今は休暇シーズンです。
年間を通して地元の人が一番多く地元を留守にする時です。
こちらは9月から新年度が始まりますので、学校も6月30日までで子供達も待ち望んでいた長い夏休みです。
ドイツ語で休暇はUrlaub(ウアラウプ)、学校での夏休みはFerien(フェーリエン)と呼ばれています。この時期はウィーンの街も交通量が少なくなり、逆に街中は工事現場があちこちに見られますから工事シーズンという言い方もありでしょうか。
全員が休暇をとっているわけではありませんから、当然働いている人だって多くいます。
夏休みでも親御さんの都合で学童や幼稚園に通っている気の毒な子供達も実は多くいます。
学校が休みであるということは、教師達も当然のことながら休みで、9月初めまで全く学校に行かない先生も多くいます。
知り合いに小学校の先生と、Gymnasiumの先生がいるのですが、彼らはこの時期が最高だ・・と言っていて、よほどのことがない限り2ヶ月以上も学校に行きません。
こちらの教師は働く時間が少ないんだな~・・なんて前から思ってましたが、実際オーストリアは本当に教師が実際にクラスで授業する時間がヨーロッパではとても少ないという統計が出ています。
どれくらい少ないのでしょうか?
右の表を御覧下さい。
これはOECD(経済協力開発機構)からのデータです。
これによるとオーストリアの教師は年間1.770時間の労働時間があります。1年は52週ありますから単純に計算すると週に34時間ということになりますね。これは普通のサラリーマンよりも4~5時間は少ないです。

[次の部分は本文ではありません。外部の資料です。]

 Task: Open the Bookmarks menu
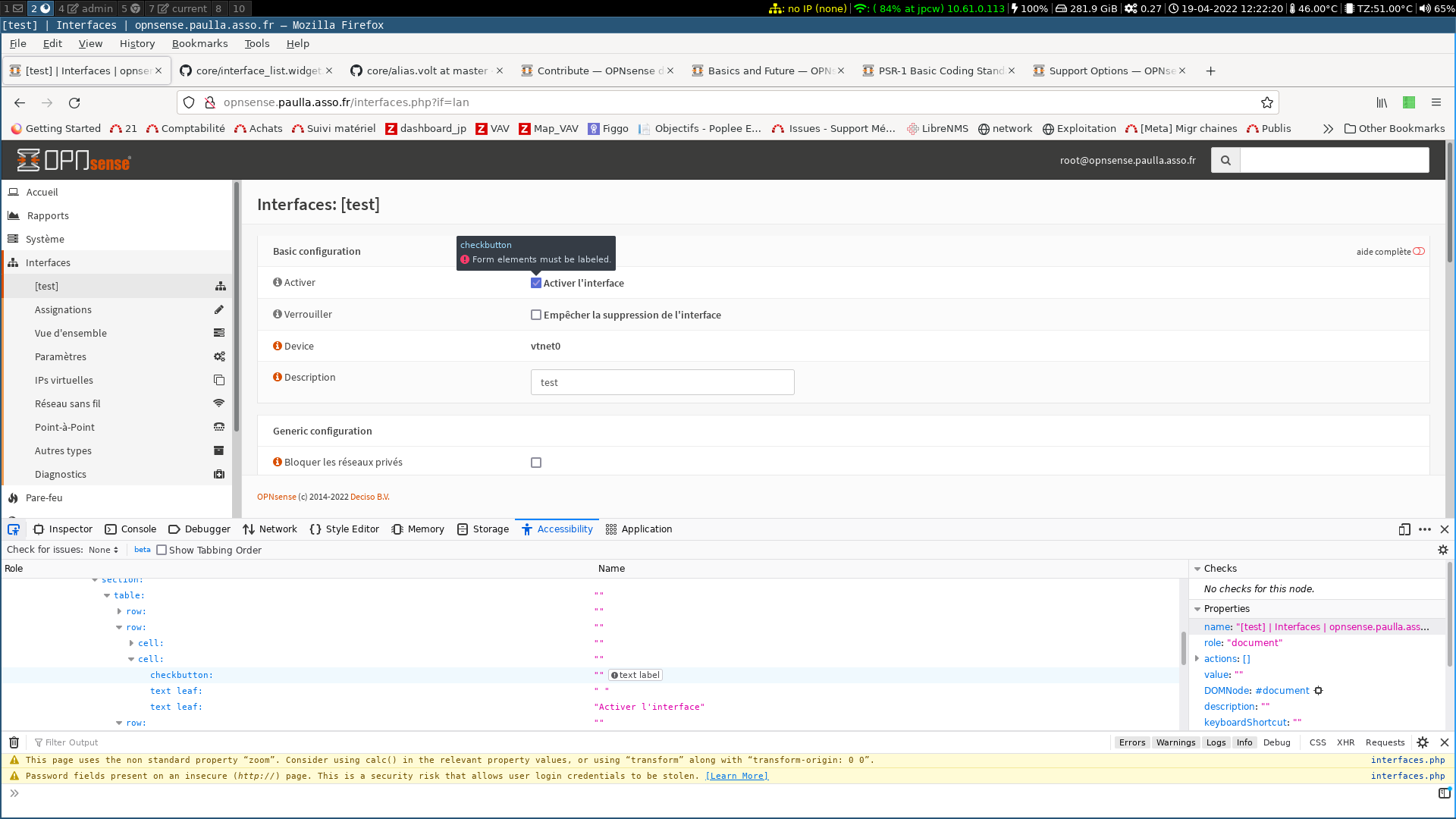coord(199,43)
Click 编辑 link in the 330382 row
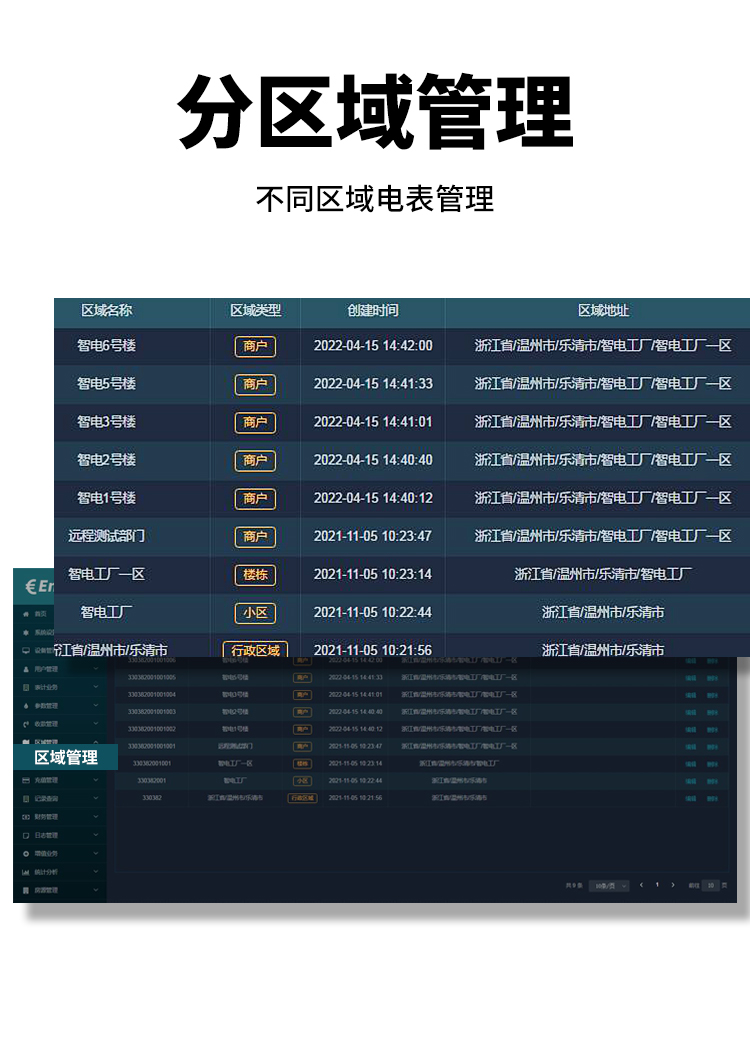 (690, 798)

さらに前述したFerienが2ヶ月ちょっとあるわけですから、これは羨ましいの一言です。
オーストリアには126.229人の先生がいますが、607時間が授業時間となっています。
これは週で16時間となり、実際の労働時間の半分以下ということになります。
オーストリアの教育委員会によると残りは授業の準備時間と授業後に使う時間ということ、また
オーストリアはマリア・テレジア時代からの官僚機構の影響で書類事がものすごく多く大変な時間がかかる・・・ということです。
オーストリアの(日本で言う)文部科学省は実態を把握していると言っています。
国 | 授業する時間 | 年間労働時間 |
スコットランド | 855 | 1.365 |
ドイツ | 750 | 1.757 |
オランダ | 750 | 1.659 |
イギリス | 745 | 1.265 |
スペイン | 713 | 1.425 |
ノルウェー | 663 | 1.688 |
デンマーク | 663 | 1.680 |
フランス | 648 | 1.607 |
スロヴァキア | 642 | 1.568 |
エストニア | 619 | 1.540 |
チェコ | 617 | 1.664 |
オーストリア | 607 | 1.770 |
ポルトガル | 605 | 1.442 |
ハンガリー | 594 | 1.640 |
ポーランド | 546 | 1.480 |
うちの隣にGymnasimの教員をしている夫婦がいますが、「年間で一番素晴らしい時がやって来たね」と言うと、喜んで「その通り」と彼らは言ってます。
彼らを見ている限り、生活を楽しんでいて教育に本当に熱心なのだろうか?と思うことがよくありますが、もちろんそれでオーストリアの教育を判断するつもりはありません。
いずれにせよオーストリアの教師はヨーロッパではかなり授業時間が少ないことが指摘されています。